Java-Objekte mit SQL verheiraten

iBatis ermöglicht die Abstraktion von SQL-Datenbanken, ohne dass man auf von Hand geschriebene SQL-Abfragen verzichten muss.

Artikel erschienen in Swiss IT Magazine 2006/21

     

Entwickelt man Applikationen auf modernen objektorientierten Plattformen wie Java, so stellt sich oft die Frage, wie man Objekte sauber persistiert. Häufig wird man auf den Komfort und die Leistungsfähigkeit, die relationale Datenbanken unter anderem in bezug auf Abfragen, Transaktionen und Backup bieten, nicht verzichten wollen. Nun existiert mit JDBC in Java ein standardisiertes Interface zum Zugriff auf relationale Datenbanken.

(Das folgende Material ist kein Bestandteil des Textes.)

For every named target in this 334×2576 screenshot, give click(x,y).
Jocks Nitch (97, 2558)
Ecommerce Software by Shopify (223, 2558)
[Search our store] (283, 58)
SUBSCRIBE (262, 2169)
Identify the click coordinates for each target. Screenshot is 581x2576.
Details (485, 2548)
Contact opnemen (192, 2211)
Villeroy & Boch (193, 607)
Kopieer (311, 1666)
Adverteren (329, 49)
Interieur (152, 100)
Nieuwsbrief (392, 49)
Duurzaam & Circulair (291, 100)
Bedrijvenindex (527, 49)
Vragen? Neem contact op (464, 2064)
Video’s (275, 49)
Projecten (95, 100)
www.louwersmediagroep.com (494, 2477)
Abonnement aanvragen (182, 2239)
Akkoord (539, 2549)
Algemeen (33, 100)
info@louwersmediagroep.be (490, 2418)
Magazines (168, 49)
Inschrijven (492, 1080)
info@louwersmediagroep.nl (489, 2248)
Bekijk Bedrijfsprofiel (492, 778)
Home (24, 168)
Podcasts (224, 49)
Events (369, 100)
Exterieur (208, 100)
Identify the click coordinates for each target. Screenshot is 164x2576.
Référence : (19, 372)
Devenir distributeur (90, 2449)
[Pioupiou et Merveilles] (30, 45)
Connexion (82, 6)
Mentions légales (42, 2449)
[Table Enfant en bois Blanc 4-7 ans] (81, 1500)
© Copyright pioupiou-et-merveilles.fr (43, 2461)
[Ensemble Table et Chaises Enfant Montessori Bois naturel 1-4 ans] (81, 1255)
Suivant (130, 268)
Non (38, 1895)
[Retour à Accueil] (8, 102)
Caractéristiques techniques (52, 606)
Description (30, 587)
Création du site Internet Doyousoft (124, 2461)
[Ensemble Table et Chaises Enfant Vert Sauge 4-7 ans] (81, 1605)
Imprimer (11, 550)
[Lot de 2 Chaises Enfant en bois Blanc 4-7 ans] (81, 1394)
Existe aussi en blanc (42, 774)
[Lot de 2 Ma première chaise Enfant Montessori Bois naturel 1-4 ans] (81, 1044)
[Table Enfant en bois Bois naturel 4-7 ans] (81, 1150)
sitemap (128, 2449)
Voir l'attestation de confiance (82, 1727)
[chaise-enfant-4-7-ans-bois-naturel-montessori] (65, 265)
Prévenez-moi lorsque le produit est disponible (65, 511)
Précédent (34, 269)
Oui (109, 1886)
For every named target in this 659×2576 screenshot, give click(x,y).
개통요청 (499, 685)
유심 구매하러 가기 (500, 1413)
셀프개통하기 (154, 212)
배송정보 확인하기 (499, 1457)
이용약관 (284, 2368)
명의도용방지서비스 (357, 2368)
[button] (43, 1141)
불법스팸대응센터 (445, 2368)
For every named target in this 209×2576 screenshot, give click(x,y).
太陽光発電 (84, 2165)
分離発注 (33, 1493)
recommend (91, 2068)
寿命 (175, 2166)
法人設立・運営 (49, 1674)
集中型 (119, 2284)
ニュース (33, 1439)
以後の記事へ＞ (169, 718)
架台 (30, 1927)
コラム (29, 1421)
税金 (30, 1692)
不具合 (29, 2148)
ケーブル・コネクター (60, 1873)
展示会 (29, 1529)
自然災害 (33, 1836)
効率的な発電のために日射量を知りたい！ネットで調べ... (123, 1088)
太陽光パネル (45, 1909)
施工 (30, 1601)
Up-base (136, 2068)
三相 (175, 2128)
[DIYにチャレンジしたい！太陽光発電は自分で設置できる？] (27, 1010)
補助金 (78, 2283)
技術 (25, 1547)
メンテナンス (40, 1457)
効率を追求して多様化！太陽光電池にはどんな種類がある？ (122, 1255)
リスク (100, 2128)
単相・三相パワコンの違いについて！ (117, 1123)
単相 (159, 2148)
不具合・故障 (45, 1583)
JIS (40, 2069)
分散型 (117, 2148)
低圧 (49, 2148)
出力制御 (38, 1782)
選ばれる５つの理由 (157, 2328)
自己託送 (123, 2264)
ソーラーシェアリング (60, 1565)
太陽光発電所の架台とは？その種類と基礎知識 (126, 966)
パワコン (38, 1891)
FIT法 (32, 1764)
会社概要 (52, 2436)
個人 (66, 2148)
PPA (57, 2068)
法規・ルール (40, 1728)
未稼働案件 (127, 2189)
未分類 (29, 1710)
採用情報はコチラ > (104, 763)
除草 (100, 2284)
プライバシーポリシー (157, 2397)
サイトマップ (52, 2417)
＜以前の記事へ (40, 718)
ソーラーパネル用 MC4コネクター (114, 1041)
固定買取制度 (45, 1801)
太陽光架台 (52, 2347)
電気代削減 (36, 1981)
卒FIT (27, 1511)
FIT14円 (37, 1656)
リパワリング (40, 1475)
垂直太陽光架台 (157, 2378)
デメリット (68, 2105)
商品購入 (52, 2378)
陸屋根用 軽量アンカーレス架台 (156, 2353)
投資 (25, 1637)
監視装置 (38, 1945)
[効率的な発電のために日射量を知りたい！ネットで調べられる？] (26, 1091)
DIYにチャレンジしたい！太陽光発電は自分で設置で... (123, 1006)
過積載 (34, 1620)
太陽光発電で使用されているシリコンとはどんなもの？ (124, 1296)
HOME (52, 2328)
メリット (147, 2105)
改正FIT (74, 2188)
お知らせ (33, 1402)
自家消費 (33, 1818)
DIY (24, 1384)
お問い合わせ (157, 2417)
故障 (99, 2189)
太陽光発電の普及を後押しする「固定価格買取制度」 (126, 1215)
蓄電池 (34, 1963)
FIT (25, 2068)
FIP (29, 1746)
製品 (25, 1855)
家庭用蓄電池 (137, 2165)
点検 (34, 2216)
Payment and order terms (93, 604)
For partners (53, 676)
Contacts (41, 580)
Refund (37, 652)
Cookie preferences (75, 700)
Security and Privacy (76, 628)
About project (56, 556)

Die «direkte» Verwendung von JDBC hat jedoch in der Praxis viele Nachteile:



- Java-Code und SQL-Statements sind üblicherweise vermischt oder lassen sich nur schwer voneinander trennen.



- Die Anwendung ist an eine bestimmte Datenbank gebunden.

- Der Zugriff ist wenig elegant und unflexibel, weil die «Welt der Objekte» und die «Welt der Tabellen» konzeptionell sehr unterschiedlich sind.

- Oft ist eine flexible Konfiguration erforderlich (Transaktionsmanager, Connection Settings, Datenbank), was mit direkter JDBC-Programmierung schwer zu erreichen ist


Viel Abstraktions-Aufwand

Meist wird daher bei modernen Anwendungen ein objektrelationales (O/R) Mapping-Tool eingesetzt, das die Verbindung zwischen Objekten, die persistiert werden sollen, und der Datenbank herstellt. Es gibt hier unzählige Frameworks, beispielsweise Hibernate, Castor, OJB und Toplink.
Dennoch sind diese Frameworks nicht uneingeschränkt zu empfehlen. Hibernate & Co. erlauben, detaillierte Abbildungen von Objekthierarchien auf Tabellen in einer relationalen Datenbank zu definieren. Der Entwickler arbeitet dann nur mehr auf Objektebene und bekommt sogar eigene Abfragesprachen wie HQL zur Verfügung gestellt. Die konkreten SQL-Statements, die für den Zugriff benötigt werden, werden vom Framework je nach verwendeter Datenbank automatisch generiert.
Weiter bieten diese Frameworks typischerweise vollen Roundtrip-Support an. So kann man die Mappings in Java-Annotationen deklarieren und dann die konkreten Mapping-XML-Dateien sowie die Datenbank generieren lassen.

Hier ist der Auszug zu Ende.